Food & Farm News
» January 4, 2012 «
Calling it one of the driest measurements in history, the state Department of Water Resources reports that the water content of the Sierra snowpack stands at only 19 percent of average for the first week in January. But surveyors say they're cautiously optimistic that the snowpack will build as the winter continues. The state measures the snowpack and its water content to predict how much water can be expected to enter streams and reservoirs this summer.
The dry December raises some concern among California farmers and ranchers. For example, cattle ranchers say rangelands need rains to replenish grasses and water sources for their animals. Farmers who grow almonds and walnuts say their trees need water that would normally be provided by winter rains. Many farmers and ranchers say the concerns will grow if the dry spell continues into mid-January.
To win more customers for California-grown almonds, prunes, raisins and pistachios, the crops are being featured at a Christmas fair in St. Petersburg, Russia, at a pavilion sponsored by the U.S. Agriculture Department. The event continues through mid-January and includes special displays of international holiday traditions. California produce is featured in the American pavilion along with other iconic foods from the United States.
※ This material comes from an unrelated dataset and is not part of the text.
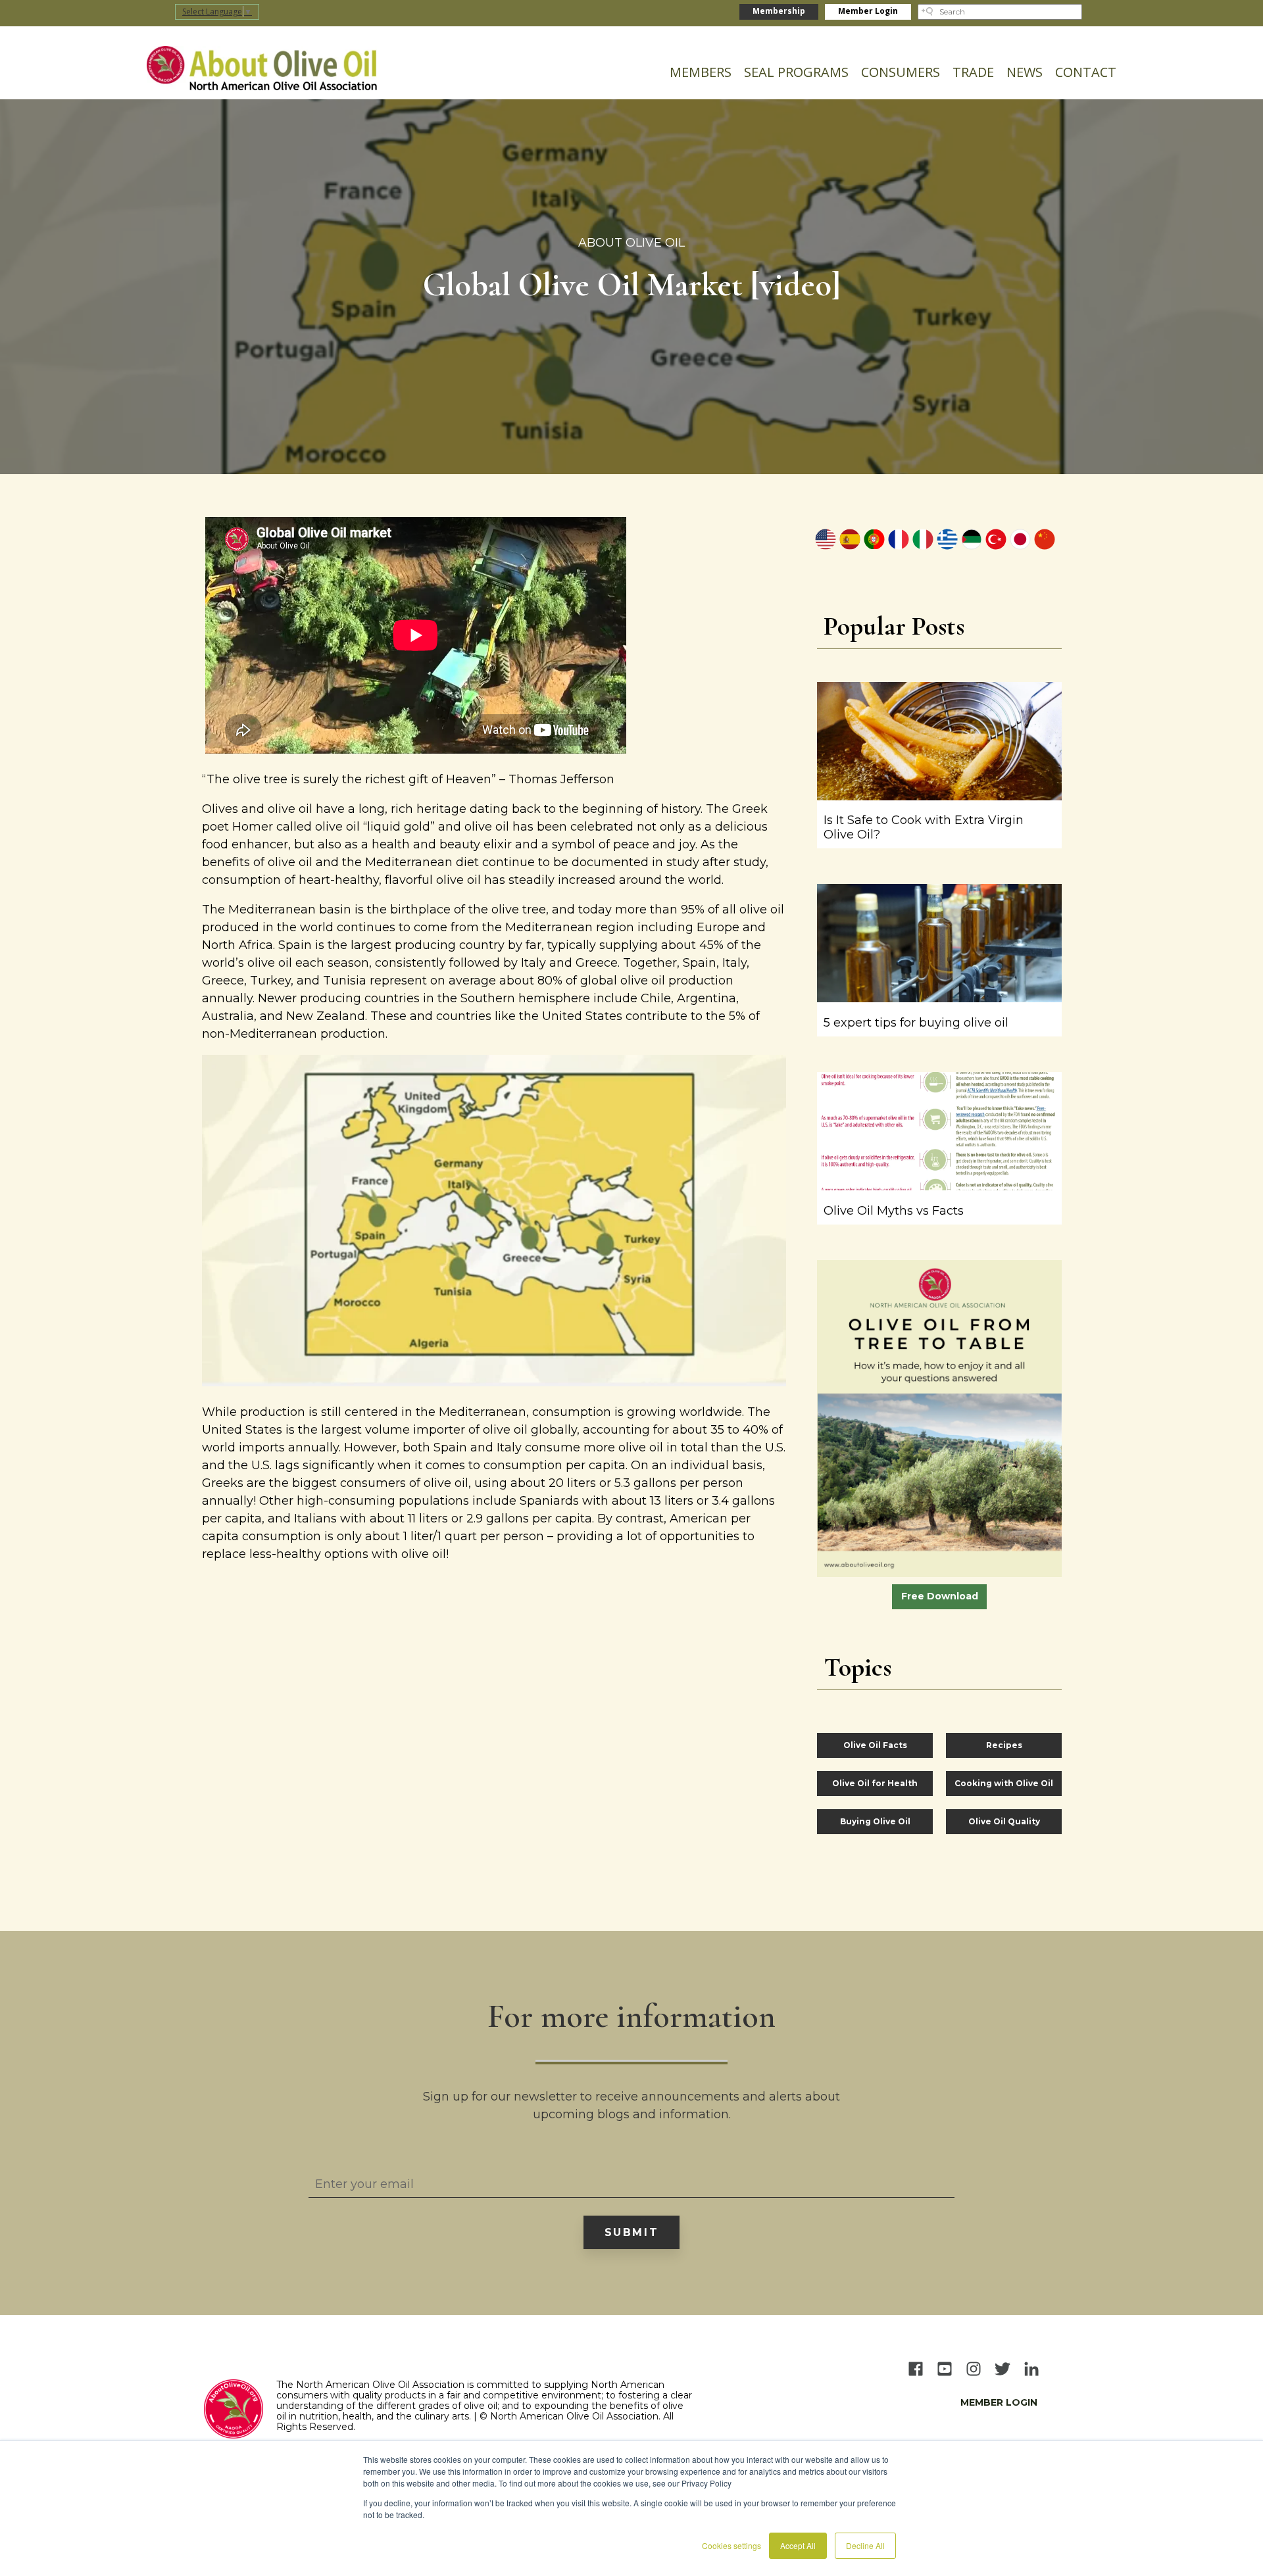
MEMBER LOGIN (998, 2402)
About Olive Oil (631, 242)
Two floats at this week's Pasadena Rose Parade became the first to be certified California-grown. State Food and Agriculture Secretary Karen Ross says the floats by Cal Poly universities and the Kit-Cat Clock Company used all California-grown flowers. Ross said the state partnered with the California Cut Flower Commission to create the certification, and they hope to double the number of certified California-grown floats each year.